* WORK ITEM:
Retype, word for word, the line holding "The height and" and each line after it down to the end of the data; pictures are not copied.

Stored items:
Content starts

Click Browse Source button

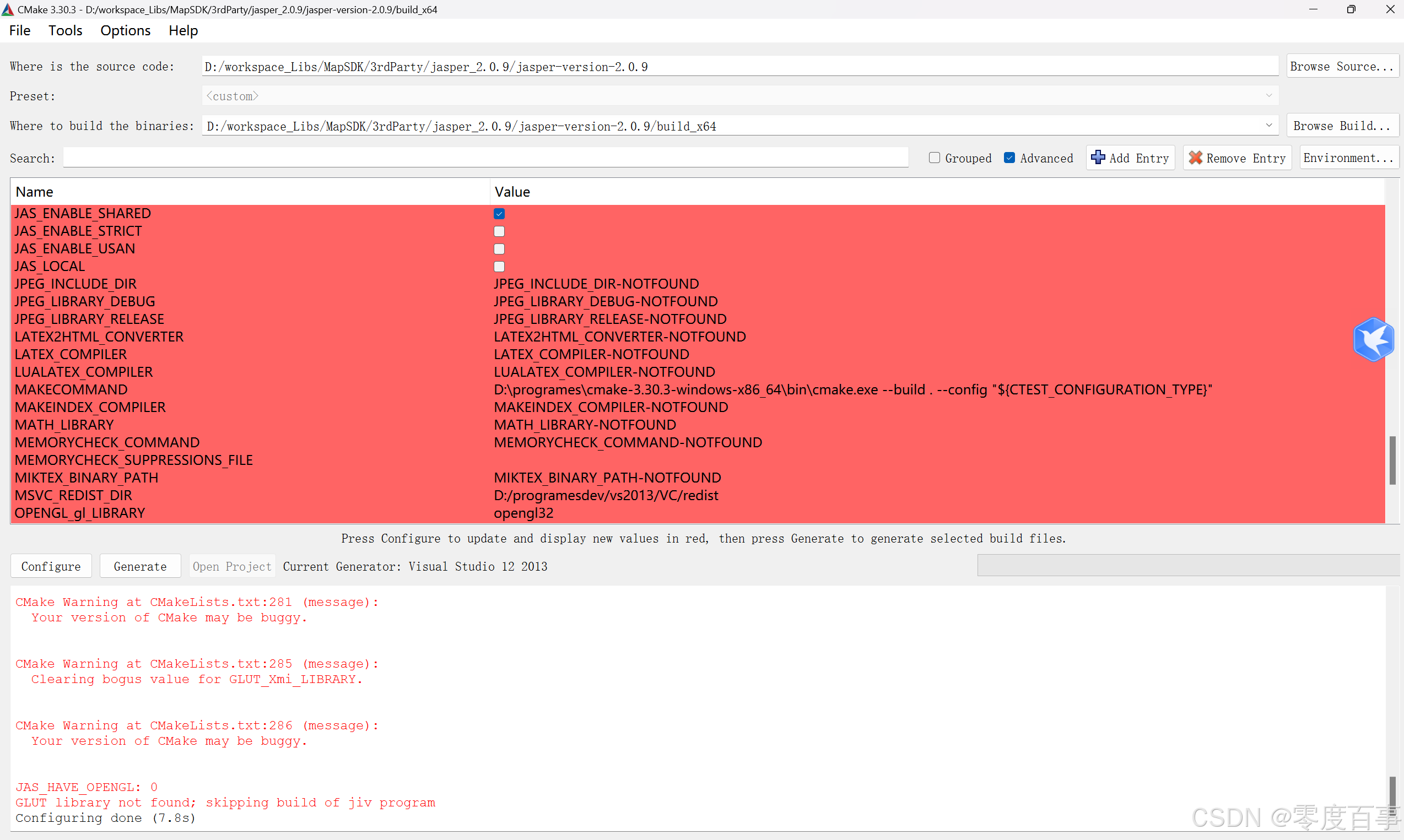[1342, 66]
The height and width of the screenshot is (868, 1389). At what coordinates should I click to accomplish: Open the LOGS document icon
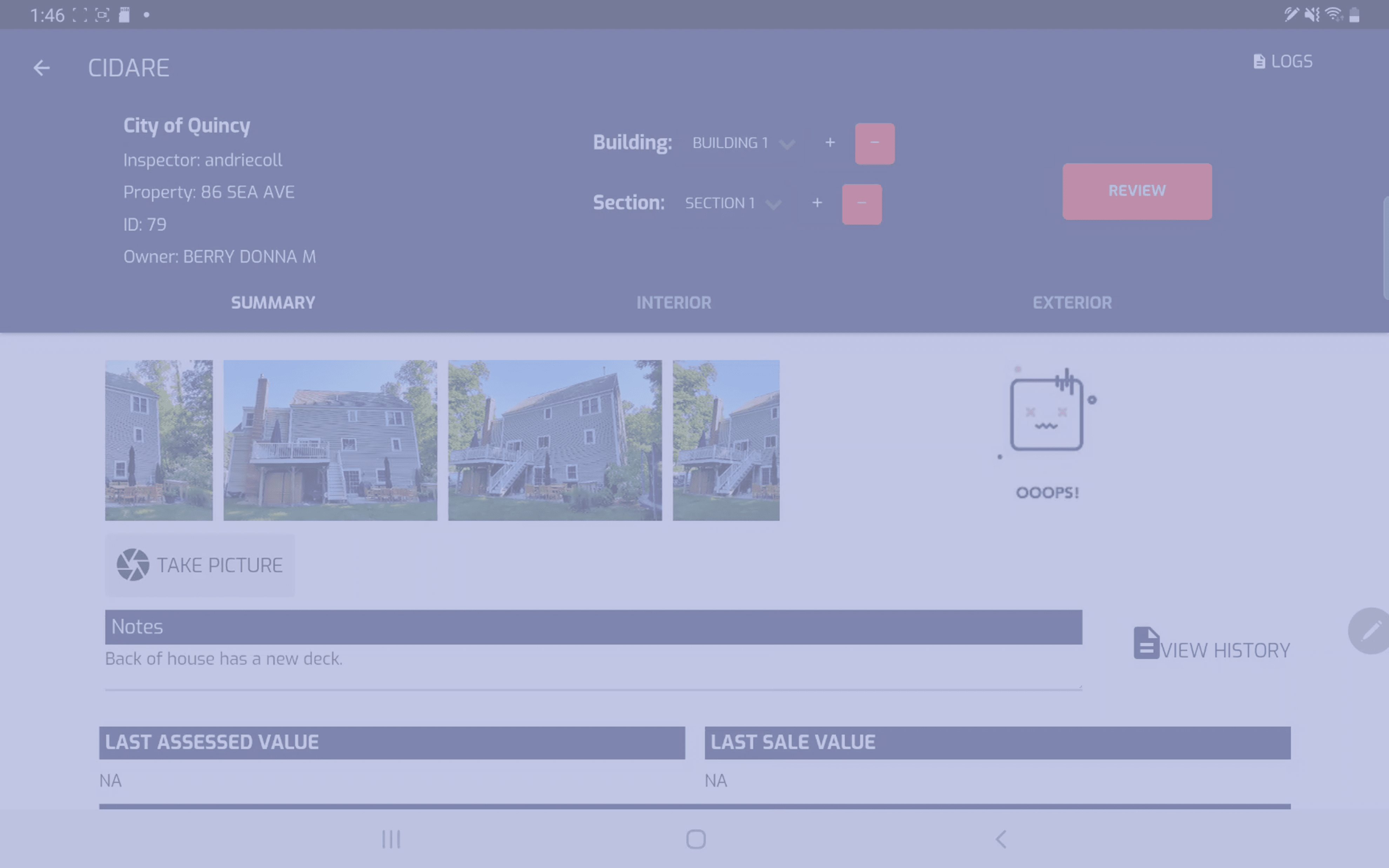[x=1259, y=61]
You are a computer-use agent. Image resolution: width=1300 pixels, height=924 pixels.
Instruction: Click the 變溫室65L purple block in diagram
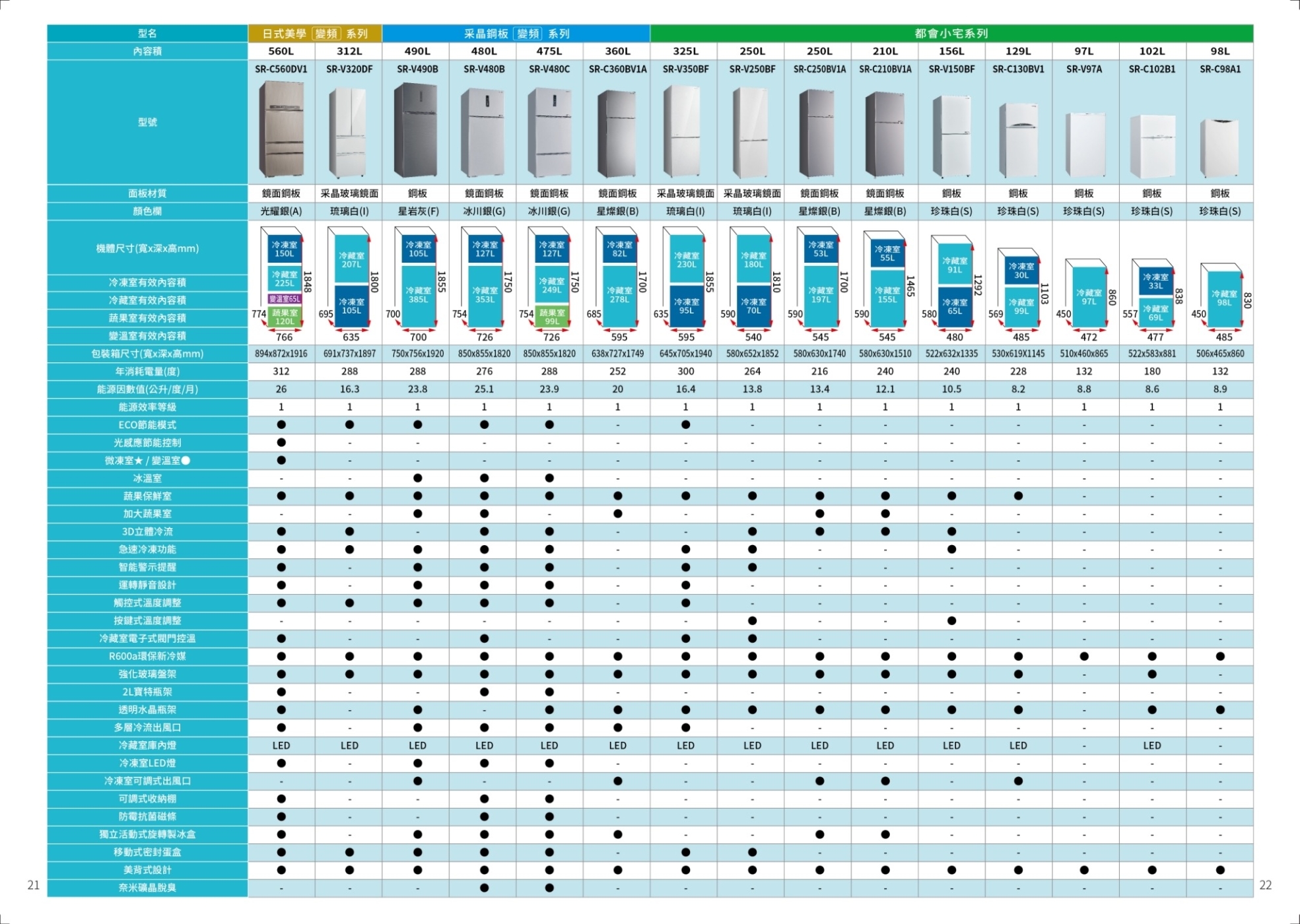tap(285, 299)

Content ends

* ANSWER BOX:
The height and width of the screenshot is (868, 1389). At what coordinates should I click to accomplish: Open the LOGS document icon
[x=1259, y=61]
You are a computer-use agent. Image resolution: width=1300 pixels, height=924 pixels.
Instruction: Click the 變溫室65L purple block in diagram
tap(285, 299)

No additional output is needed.